The introduction of records of advice (ROA) for advice related to the early release of superannuation (ERS) due to COVID-19 will be used to push forward a new industry framework claims advice can be given on a piece-by-piece basis, according to an SMSF technical specialist.
Smarter SMSF chief executive Aaron Dunn said despite the low levels of use of the ERS ROAs, the use of single-issue-focused documentation was being viewed as a way to provide advice to more consumers and deal with issues around who was licensed to give it.
“The interesting thing from this [the ERS ROA model] is conceptually this is a way that many of the member bodies, from the accounting profession, the SMSF Association and the Financial Planning Association, are looking at what they call a consumer-centric framework to move forward the provision of piece-by-piece advice,” Dunn said.
“The ROA concept may not have been used extensively in the ERS scenario, but people don’t want to be put off by the restrictions that were placed on it, for example, what they could charge for advice. From that point of view there is some opportunity for discussion about this process going forward as the ROA model included those who were licensed and those who fit in the tax agent space.”

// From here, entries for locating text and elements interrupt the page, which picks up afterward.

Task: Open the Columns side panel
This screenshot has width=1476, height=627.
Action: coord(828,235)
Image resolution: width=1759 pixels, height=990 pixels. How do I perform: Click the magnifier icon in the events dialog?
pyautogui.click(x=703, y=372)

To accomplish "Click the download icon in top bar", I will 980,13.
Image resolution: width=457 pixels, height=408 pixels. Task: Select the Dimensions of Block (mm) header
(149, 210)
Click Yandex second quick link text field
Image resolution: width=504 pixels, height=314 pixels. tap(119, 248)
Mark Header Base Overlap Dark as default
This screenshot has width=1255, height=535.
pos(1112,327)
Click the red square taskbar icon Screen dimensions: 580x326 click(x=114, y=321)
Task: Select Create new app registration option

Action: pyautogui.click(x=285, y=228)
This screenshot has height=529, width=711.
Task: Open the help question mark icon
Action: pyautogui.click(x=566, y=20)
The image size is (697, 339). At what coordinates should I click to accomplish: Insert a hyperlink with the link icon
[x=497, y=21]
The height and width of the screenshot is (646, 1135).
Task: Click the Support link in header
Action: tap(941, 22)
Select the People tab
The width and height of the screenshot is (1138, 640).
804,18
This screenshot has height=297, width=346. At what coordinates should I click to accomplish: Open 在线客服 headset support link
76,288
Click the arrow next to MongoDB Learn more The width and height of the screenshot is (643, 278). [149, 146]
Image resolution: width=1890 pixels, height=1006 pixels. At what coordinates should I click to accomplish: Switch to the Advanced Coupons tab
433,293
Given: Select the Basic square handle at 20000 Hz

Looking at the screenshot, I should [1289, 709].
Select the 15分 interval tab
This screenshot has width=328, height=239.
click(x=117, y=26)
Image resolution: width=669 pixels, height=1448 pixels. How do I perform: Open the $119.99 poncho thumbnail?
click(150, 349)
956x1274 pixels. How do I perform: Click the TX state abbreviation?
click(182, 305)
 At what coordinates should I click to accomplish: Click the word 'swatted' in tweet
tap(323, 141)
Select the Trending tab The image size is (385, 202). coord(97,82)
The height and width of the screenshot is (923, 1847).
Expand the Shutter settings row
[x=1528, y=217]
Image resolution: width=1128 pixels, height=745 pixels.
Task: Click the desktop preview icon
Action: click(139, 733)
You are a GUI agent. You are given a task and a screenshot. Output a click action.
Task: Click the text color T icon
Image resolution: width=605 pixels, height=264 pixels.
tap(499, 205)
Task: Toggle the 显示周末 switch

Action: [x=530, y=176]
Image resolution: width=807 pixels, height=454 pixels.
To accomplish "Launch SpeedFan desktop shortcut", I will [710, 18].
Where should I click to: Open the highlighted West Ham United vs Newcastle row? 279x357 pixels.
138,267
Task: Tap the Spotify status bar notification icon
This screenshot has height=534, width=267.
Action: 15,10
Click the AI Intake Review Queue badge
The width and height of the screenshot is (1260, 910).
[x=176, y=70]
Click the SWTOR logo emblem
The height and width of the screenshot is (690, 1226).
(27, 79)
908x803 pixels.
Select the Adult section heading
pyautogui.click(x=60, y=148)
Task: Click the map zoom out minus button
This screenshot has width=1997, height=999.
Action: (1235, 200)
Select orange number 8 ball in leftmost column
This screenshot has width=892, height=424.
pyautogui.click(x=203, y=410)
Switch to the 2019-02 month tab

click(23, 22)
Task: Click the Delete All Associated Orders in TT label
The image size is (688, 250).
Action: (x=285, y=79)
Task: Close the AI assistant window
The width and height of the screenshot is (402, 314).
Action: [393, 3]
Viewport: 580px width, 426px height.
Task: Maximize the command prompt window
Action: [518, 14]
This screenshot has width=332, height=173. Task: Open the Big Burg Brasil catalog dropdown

He made the comments as part of a recent webinar hosted by Holley Nethercote, where he indicated he had been involved in discussions with the SMSF Association about the development of the ERS ROAs and where he also noted the rollout of the templated ROAs available to advisers or accountants may not have suited the needs of consumers.
“A lot of the early release requests were time sensitive for many people and we did see ASIC provide a legislative instrument around time-critical advice, but unfortunately, in this instance, the ERS ROA model was not a great example to get this type of approach going for a solid debate about the advice framework, but at least it is a step in the right direction,” he said.
During the webinar, participants were polled as to whether they had used the ERS ROA with clients, with most responses stating they had not used the templated ROAs available to advisers or accountants as their SMSF clients had no need to gain early access to their superannuation funds.
Dunn pointed out SMSFs had a much smaller number of requests for early access compared to superannuants in the industry funds space because of the age of individuals using SMSFs and the sectors they worked in.
These figures have been confirmed by the ATO, which stated that at the start of July, of the 2.5 million people who had accessed $28.1 billion under early access provisions, only 28,000 applications had come from 17,000 SMSFs that had accessed $280 million.